Assigned task: Exact copy, no pictures: restate each entry below word for word.
:: Data shown
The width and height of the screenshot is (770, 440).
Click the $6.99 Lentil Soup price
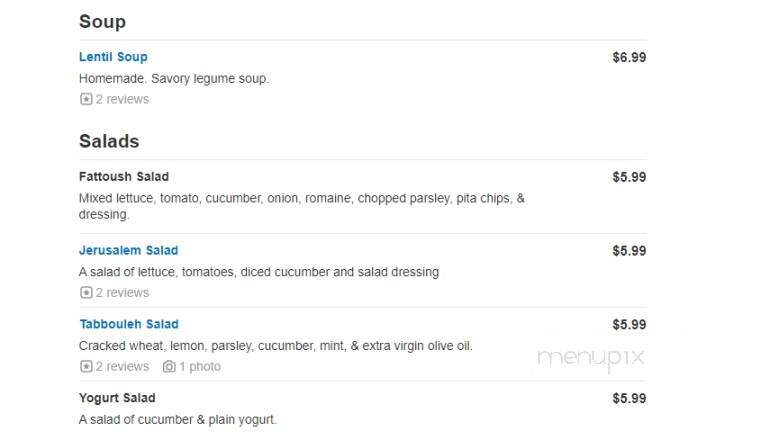[629, 57]
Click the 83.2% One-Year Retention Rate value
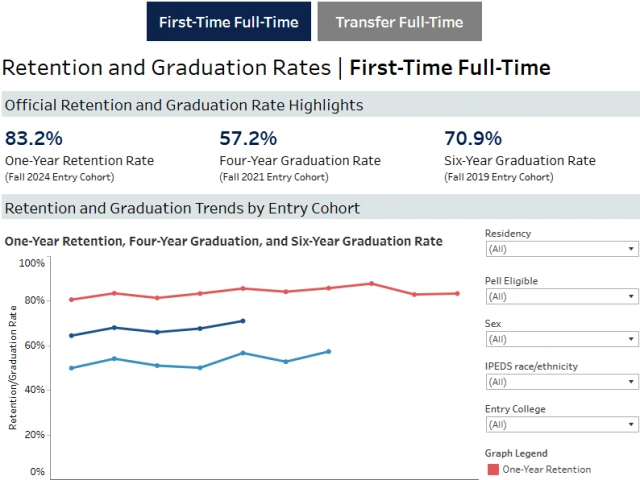The height and width of the screenshot is (480, 640). coord(34,139)
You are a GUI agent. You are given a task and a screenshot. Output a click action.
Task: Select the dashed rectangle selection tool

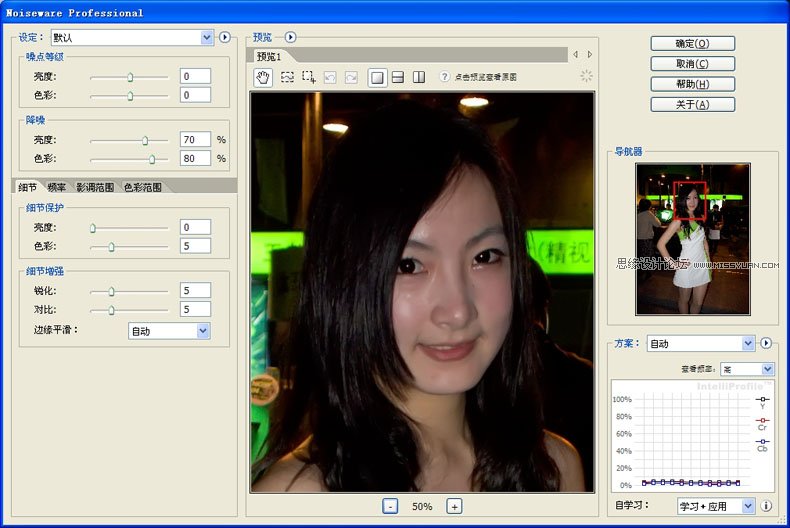pos(287,77)
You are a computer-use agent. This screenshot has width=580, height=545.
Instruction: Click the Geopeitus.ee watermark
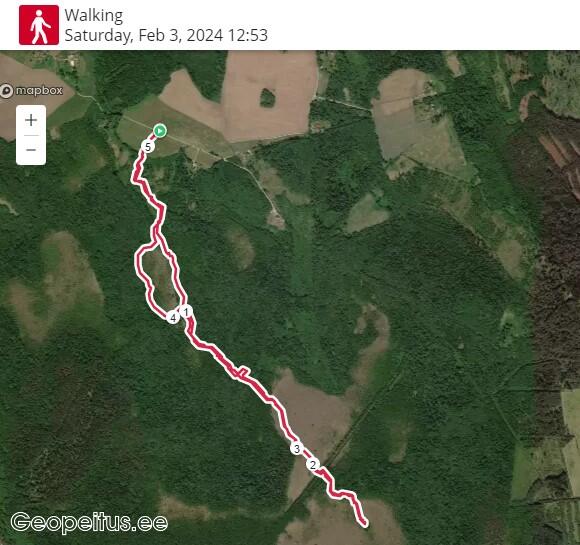coord(89,522)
::::
Answer space:
The width and height of the screenshot is (770, 440).
Click the $6.99 Lentil Soup price
[629, 57]
Click the 83.2% One-Year Retention Rate value
The height and width of the screenshot is (480, 640). coord(34,139)
You are a GUI agent. You are given a task and a screenshot. Output a click action.
Task: Select the dashed rectangle selection tool

pos(287,77)
You are a computer-use agent. This screenshot has width=580, height=545.
Instruction: Click the Geopeitus.ee watermark
coord(89,522)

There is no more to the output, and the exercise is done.